Dr. A looked shocked and stared at me briefly, before looking away.
‘Zoey was an unfortunate casualty, but a necessary sacrifice,’ she said.
‘I thought every life was precious?’ I mocked. ‘I guess every life but that of a little girl.’
Anger flashed through her eyes for a brief moment. Her fingers were white before they released the tension and the leaf fell to the floor.
‘You may choose to live in a fantasy world if you’d like, but doing so will only blind you to the truth. None are innocent. We all have blood on our hands.’
She held my gaze. She watched me intently as if looking for a reaction. I must not have given her what she was looking for.

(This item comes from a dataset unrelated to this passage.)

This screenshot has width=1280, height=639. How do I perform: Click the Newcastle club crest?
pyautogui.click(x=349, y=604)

‘What happened to her?’ I asked. There was no point in arguing semantics with a delusional slave of the corrupt government. Nothing I said would ever convince her of her sins and wrongdoing.
Dr. A walked passed me. I heard her rummaging through something behind me and came back with a manila folder in her hand. She flipped through the pages and stopped when she found what she was looking for. She turned the folder around so I could see what was on the page.
I scanned the lab report and read the words ‘Antigens were nonresponsive to the mutagen. Preliminary reports show massive cell degeneration in the amygdala, while cell growth and neuron activity more than quadrupled in the hypothalamus. This indicates the virus’ ability to amplify the host’s primal senses…’
Dr. A flipped the folder closed and stuffed it under her armpit. She crossed her arms and waited for me to respond.
Why would the amygdala shut down and the brain produce an excess amount of neurotransmitters in the part of the brain responsible for hormone production?
‘It’s not a typical virus,’ Dr. A said suddenly. ‘If that’s what you’re thinking.’
I stared blankly
at her.
‘At least, we don’t believe so. It acts very similar to known viruses, but it camouflages itself as an antibody so the nervous system can’t detect its presence. We don’t know why it attacks the central nervous system, but we suspect it has something to do with the chromosomes.’
‘Why are you telling me all this?’ I asked. ‘Why kidnap me, put me in a room with an infected young girl, and then show me this?’
‘We had to know if you could be trusted,’ she said.
‘Trusted? To do what?’
‘Whatever it took,’ she said. ‘The world is a dangerous place, Willow. And it’s only getting worse.’
‘No thanks to SIND and people like you,’ I spat.
‘Actually, we’re the good guys,’ she said. ‘I know you may find it hard to believe, but we’re the reason you all are still alive. Why any of us are.’
‘You call living on the ground, fighting for our lives, and living off of scraps just to barely get by living? We’re not living; we’re surviving. And we’ve done it all on our own.’
‘I respect your opinion,’ she said, ‘but that just isn’t the truth. There is so much you don’t know.’
‘Then start filling me in,’ I demanded. ‘What don’t I know?’
Dr. A sighed and placed the folder up against one of the plants and sat down on a stool. She had her hands outstretched on her knees and leaned in towards me.
‘What do you think happened to Zoey?’ she asked.
‘Excuse me?’
‘You heard me,’ she said firmly. ‘What would your prognosis be if you had to decide the cause of death?’
‘You’ve got to be kidding me!’ I said. ‘I’m not playing into your demented games.’
‘Humor me,’ she said.
If I could have, I would have crossed my arms in defiance, but the straps preventing me from doing so.
‘You were with her during her last moments of life,’ Dr. A said, ‘what did you notice?’
‘Yeah, and no thanks to you,’ I said vehemently. ‘Why did you put me with her if you knew she was going to die? Why did you make me…’ I couldn’t finish my sentence as the words caught in my throat. Kill her.